| EXERCISE GOAL |
Turn the items below into a Markdown table with two columns, Row and Line, giving each line its own numbered row and leaving out blank lines.

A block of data
++++++++++++++++++++

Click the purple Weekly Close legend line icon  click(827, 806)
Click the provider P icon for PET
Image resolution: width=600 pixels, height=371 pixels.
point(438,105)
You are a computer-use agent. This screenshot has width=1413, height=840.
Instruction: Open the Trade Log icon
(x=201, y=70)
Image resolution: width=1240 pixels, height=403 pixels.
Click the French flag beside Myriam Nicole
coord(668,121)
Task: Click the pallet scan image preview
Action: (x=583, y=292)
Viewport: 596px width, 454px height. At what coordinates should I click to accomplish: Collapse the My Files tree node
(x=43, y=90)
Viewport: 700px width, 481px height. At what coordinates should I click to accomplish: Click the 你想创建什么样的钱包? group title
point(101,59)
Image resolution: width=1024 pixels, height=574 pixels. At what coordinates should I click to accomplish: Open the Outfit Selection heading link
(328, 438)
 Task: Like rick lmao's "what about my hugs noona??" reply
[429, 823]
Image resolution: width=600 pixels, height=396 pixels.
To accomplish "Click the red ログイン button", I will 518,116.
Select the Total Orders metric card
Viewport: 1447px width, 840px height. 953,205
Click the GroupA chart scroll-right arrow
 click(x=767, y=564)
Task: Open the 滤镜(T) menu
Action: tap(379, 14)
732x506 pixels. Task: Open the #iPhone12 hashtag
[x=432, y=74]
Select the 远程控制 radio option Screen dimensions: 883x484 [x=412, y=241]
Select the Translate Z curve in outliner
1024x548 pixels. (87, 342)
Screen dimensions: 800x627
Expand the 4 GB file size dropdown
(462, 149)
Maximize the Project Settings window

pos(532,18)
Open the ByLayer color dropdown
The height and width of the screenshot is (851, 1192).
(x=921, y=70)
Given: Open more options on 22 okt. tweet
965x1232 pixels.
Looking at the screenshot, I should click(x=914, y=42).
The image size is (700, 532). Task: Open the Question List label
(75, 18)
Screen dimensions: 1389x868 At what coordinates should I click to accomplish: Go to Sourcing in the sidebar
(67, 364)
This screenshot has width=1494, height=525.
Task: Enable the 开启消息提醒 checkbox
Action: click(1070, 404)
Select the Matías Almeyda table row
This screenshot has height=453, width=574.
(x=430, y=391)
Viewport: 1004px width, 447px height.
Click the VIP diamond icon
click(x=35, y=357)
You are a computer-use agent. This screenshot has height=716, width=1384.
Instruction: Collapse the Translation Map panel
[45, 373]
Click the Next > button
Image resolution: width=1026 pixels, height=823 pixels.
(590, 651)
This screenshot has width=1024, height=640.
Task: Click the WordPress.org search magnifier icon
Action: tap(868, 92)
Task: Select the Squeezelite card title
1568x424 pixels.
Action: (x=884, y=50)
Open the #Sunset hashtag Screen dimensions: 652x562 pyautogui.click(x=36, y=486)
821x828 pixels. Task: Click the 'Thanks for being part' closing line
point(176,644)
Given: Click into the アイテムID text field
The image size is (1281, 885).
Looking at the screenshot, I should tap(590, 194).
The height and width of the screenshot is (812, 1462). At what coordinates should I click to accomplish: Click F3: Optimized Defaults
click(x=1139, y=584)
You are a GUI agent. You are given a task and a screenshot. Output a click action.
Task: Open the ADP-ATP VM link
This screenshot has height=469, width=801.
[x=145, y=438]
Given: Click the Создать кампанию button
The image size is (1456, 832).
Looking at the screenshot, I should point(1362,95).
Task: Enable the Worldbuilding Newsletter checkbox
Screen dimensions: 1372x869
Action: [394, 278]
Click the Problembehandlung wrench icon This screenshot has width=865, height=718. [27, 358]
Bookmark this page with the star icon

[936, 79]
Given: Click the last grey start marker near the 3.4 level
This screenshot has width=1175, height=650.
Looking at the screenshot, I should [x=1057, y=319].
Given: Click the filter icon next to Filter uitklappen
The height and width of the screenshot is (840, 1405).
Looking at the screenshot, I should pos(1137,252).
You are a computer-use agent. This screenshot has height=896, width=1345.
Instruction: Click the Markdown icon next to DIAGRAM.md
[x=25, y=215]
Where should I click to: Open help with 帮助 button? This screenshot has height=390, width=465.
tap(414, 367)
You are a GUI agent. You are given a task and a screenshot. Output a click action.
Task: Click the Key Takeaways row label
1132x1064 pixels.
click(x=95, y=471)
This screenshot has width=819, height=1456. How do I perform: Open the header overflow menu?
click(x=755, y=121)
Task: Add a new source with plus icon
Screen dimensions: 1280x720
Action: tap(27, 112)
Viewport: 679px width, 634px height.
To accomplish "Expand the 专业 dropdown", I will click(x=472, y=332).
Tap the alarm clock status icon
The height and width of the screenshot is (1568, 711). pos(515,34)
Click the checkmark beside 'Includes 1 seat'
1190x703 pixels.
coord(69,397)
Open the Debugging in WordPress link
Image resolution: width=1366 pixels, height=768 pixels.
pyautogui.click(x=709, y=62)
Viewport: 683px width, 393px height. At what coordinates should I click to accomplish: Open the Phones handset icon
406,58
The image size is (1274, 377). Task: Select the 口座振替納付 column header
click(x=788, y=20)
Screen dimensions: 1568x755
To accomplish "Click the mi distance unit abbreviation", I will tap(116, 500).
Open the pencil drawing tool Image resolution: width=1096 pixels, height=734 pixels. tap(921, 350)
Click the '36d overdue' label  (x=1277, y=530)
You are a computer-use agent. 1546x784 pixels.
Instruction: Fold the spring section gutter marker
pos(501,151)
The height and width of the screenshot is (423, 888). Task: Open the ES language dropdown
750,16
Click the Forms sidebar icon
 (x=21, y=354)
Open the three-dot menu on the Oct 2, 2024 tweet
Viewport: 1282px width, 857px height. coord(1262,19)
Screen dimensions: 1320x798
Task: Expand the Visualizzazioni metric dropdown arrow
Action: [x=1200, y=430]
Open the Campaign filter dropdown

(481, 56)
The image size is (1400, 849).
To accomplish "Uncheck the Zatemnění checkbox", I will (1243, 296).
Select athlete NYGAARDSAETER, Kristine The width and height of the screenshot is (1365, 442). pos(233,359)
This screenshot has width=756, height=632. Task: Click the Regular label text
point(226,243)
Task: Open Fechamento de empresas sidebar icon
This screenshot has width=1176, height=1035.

++++++++++++++++++++

| WRITTEN ANSWER |
| Row | Line |
|---|---|
| 1 | Click the purple Weekly Close legend line icon  click(827, 806) |
| 2 | Click the provider P icon for PET |
| 3 | Image resolution: width=600 pixels, height=371 pixels. |
| 4 | point(438,105) |
| 5 | You are a computer-use agent. This screenshot has width=1413, height=840. |
| 6 | Instruction: Open the Trade Log icon |
| 7 | (x=201, y=70) |
| 8 | Image resolution: width=1240 pixels, height=403 pixels. |
| 9 | Click the French flag beside Myriam Nicole |
| 10 | coord(668,121) |
| 11 | Task: Click the pallet scan image preview |
| 12 | Action: (x=583, y=292) |
| 13 | Viewport: 596px width, 454px height. At what coordinates should I click to accomplish: Collapse the My Files tree node |
| 14 | (x=43, y=90) |
| 15 | Viewport: 700px width, 481px height. At what coordinates should I click to accomplish: Click the 你想创建什么样的钱包? group title |
| 16 | point(101,59) |
| 17 | Image resolution: width=1024 pixels, height=574 pixels. At what coordinates should I click to accomplish: Open the Outfit Selection heading link |
| 18 | (328, 438) |
| 19 |  Task: Like rick lmao's "what about my hugs noona??" reply |
| 20 | [429, 823] |
| 21 | Image resolution: width=600 pixels, height=396 pixels. |
| 22 | To accomplish "Click the red ログイン button", I will 518,116. |
| 23 | Select the Total Orders metric card |
| 24 | Viewport: 1447px width, 840px height. 953,205 |
| 25 | Click the GroupA chart scroll-right arrow |
| 26 |  click(x=767, y=564) |
| 27 | Task: Open the 滤镜(T) menu |
| 28 | Action: tap(379, 14) |
| 29 | 732x506 pixels. Task: Open the #iPhone12 hashtag |
| 30 | [x=432, y=74] |
| 31 | Select the 远程控制 radio option Screen dimensions: 883x484 [x=412, y=241] |
| 32 | Select the Translate Z curve in outliner |
| 33 | 1024x548 pixels. (87, 342) |
| 34 | Screen dimensions: 800x627 |
| 35 | Expand the 4 GB file size dropdown |
| 36 | (462, 149) |
| 37 | Maximize the Project Settings window |
| 38 | pos(532,18) |
| 39 | Open the ByLayer color dropdown |
| 40 | The height and width of the screenshot is (851, 1192). |
| 41 | (x=921, y=70) |
| 42 | Given: Open more options on 22 okt. tweet |
| 43 | 965x1232 pixels. |
| 44 | Looking at the screenshot, I should click(x=914, y=42). |
| 45 | The image size is (700, 532). Task: Open the Question List label |
| 46 | (75, 18) |
| 47 | Screen dimensions: 1389x868 At what coordinates should I click to accomplish: Go to Sourcing in the sidebar |
| 48 | (67, 364) |
| 49 | This screenshot has width=1494, height=525. |
| 50 | Task: Enable the 开启消息提醒 checkbox |
| 51 | Action: click(1070, 404) |
| 52 | Select the Matías Almeyda table row |
| 53 | This screenshot has height=453, width=574. |
| 54 | (x=430, y=391) |
| 55 | Viewport: 1004px width, 447px height. |
| 56 | Click the VIP diamond icon |
| 57 | click(x=35, y=357) |
| 58 | You are a computer-use agent. This screenshot has height=716, width=1384. |
| 59 | Instruction: Collapse the Translation Map panel |
| 60 | [45, 373] |
| 61 | Click the Next > button |
| 62 | Image resolution: width=1026 pixels, height=823 pixels. |
| 63 | (590, 651) |
| 64 | This screenshot has width=1024, height=640. |
| 65 | Task: Click the WordPress.org search magnifier icon |
| 66 | Action: tap(868, 92) |
| 67 | Task: Select the Squeezelite card title |
| 68 | 1568x424 pixels. |
| 69 | Action: (x=884, y=50) |
| 70 | Open the #Sunset hashtag Screen dimensions: 652x562 pyautogui.click(x=36, y=486) |
| 71 | 821x828 pixels. Task: Click the 'Thanks for being part' closing line |
| 72 | point(176,644) |
| 73 | Given: Click into the アイテムID text field |
| 74 | The image size is (1281, 885). |
| 75 | Looking at the screenshot, I should tap(590, 194). |
| 76 | The height and width of the screenshot is (812, 1462). At what coordinates should I click to accomplish: Click F3: Optimized Defaults |
| 77 | click(x=1139, y=584) |
| 78 | You are a GUI agent. You are given a task and a screenshot. Output a click action. |
| 79 | Task: Open the ADP-ATP VM link |
| 80 | This screenshot has height=469, width=801. |
| 81 | [x=145, y=438] |
| 82 | Given: Click the Создать кампанию button |
| 83 | The image size is (1456, 832). |
| 84 | Looking at the screenshot, I should point(1362,95). |
| 85 | Task: Enable the Worldbuilding Newsletter checkbox |
| 86 | Screen dimensions: 1372x869 |
| 87 | Action: [394, 278] |
| 88 | Click the Problembehandlung wrench icon This screenshot has width=865, height=718. [27, 358] |
| 89 | Bookmark this page with the star icon |
| 90 | [936, 79] |
| 91 | Given: Click the last grey start marker near the 3.4 level |
| 92 | This screenshot has width=1175, height=650. |
| 93 | Looking at the screenshot, I should [x=1057, y=319]. |
| 94 | Given: Click the filter icon next to Filter uitklappen |
| 95 | The height and width of the screenshot is (840, 1405). |
| 96 | Looking at the screenshot, I should pos(1137,252). |
| 97 | You are a computer-use agent. This screenshot has height=896, width=1345. |
| 98 | Instruction: Click the Markdown icon next to DIAGRAM.md |
| 99 | [x=25, y=215] |
| 100 | Where should I click to: Open help with 帮助 button? This screenshot has height=390, width=465. |
| 101 | tap(414, 367) |
| 102 | You are a GUI agent. You are given a task and a screenshot. Output a click action. |
| 103 | Task: Click the Key Takeaways row label |
| 104 | 1132x1064 pixels. |
| 105 | click(x=95, y=471) |
| 106 | This screenshot has width=819, height=1456. How do I perform: Open the header overflow menu? |
| 107 | click(x=755, y=121) |
| 108 | Task: Add a new source with plus icon |
| 109 | Screen dimensions: 1280x720 |
| 110 | Action: tap(27, 112) |
| 111 | Viewport: 679px width, 634px height. |
| 112 | To accomplish "Expand the 专业 dropdown", I will click(x=472, y=332). |
| 113 | Tap the alarm clock status icon |
| 114 | The height and width of the screenshot is (1568, 711). pos(515,34) |
| 115 | Click the checkmark beside 'Includes 1 seat' |
| 116 | 1190x703 pixels. |
| 117 | coord(69,397) |
| 118 | Open the Debugging in WordPress link |
| 119 | Image resolution: width=1366 pixels, height=768 pixels. |
| 120 | pyautogui.click(x=709, y=62) |
| 121 | Viewport: 683px width, 393px height. At what coordinates should I click to accomplish: Open the Phones handset icon |
| 122 | 406,58 |
| 123 | The image size is (1274, 377). Task: Select the 口座振替納付 column header |
| 124 | click(x=788, y=20) |
| 125 | Screen dimensions: 1568x755 |
| 126 | To accomplish "Click the mi distance unit abbreviation", I will tap(116, 500). |
| 127 | Open the pencil drawing tool Image resolution: width=1096 pixels, height=734 pixels. tap(921, 350) |
| 128 | Click the '36d overdue' label  (x=1277, y=530) |
| 129 | You are a computer-use agent. 1546x784 pixels. |
| 130 | Instruction: Fold the spring section gutter marker |
| 131 | pos(501,151) |
| 132 | The height and width of the screenshot is (423, 888). Task: Open the ES language dropdown |
| 133 | 750,16 |
| 134 | Click the Forms sidebar icon |
| 135 |  (x=21, y=354) |
| 136 | Open the three-dot menu on the Oct 2, 2024 tweet |
| 137 | Viewport: 1282px width, 857px height. coord(1262,19) |
| 138 | Screen dimensions: 1320x798 |
| 139 | Task: Expand the Visualizzazioni metric dropdown arrow |
| 140 | Action: [x=1200, y=430] |
| 141 | Open the Campaign filter dropdown |
| 142 | (481, 56) |
| 143 | The image size is (1400, 849). |
| 144 | To accomplish "Uncheck the Zatemnění checkbox", I will (1243, 296). |
| 145 | Select athlete NYGAARDSAETER, Kristine The width and height of the screenshot is (1365, 442). pos(233,359) |
| 146 | This screenshot has width=756, height=632. Task: Click the Regular label text |
| 147 | point(226,243) |
| 148 | Task: Open Fechamento de empresas sidebar icon |
| 149 | This screenshot has width=1176, height=1035. |